● Goal of the exercise
Do any lines in the data below contain "agent"? If so, copy every one of them.
--- START ---
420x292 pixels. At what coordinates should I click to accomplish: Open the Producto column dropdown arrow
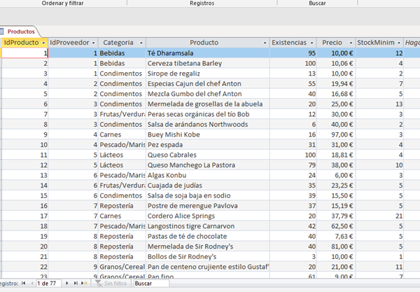pos(264,43)
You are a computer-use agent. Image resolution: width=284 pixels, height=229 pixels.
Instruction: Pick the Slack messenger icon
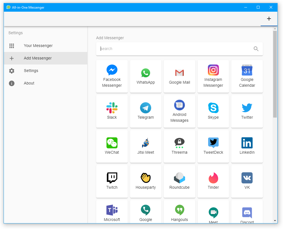pos(112,111)
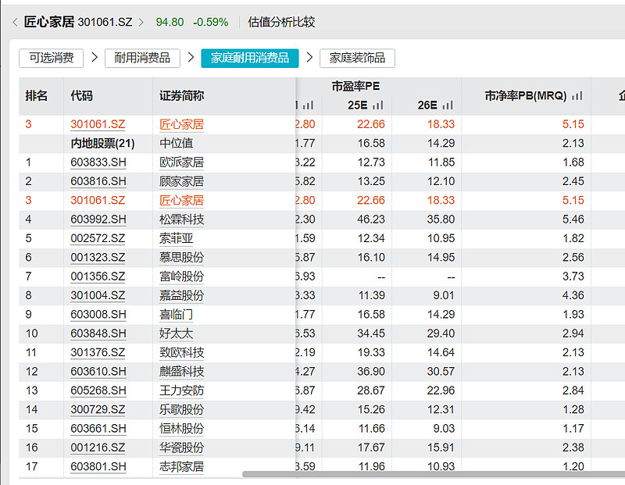The height and width of the screenshot is (485, 625).
Task: Open the 家庭装饰品 sub-category
Action: pyautogui.click(x=357, y=58)
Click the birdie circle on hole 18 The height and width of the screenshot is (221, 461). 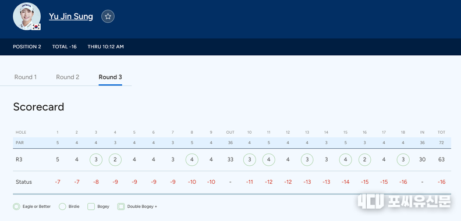[x=403, y=159]
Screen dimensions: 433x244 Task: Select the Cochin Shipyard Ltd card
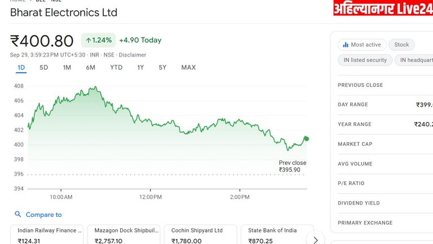coord(200,235)
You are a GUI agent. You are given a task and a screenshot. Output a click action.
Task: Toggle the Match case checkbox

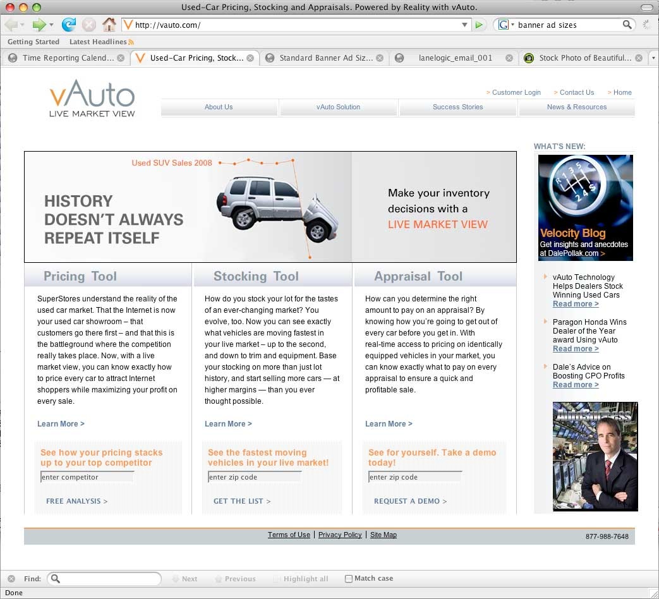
--- END ---
● Response
You are a computer-use agent. Image resolution: width=284 pixels, height=229 pixels.
You are a GUI agent. You are given a task and a screenshot. Output a click action.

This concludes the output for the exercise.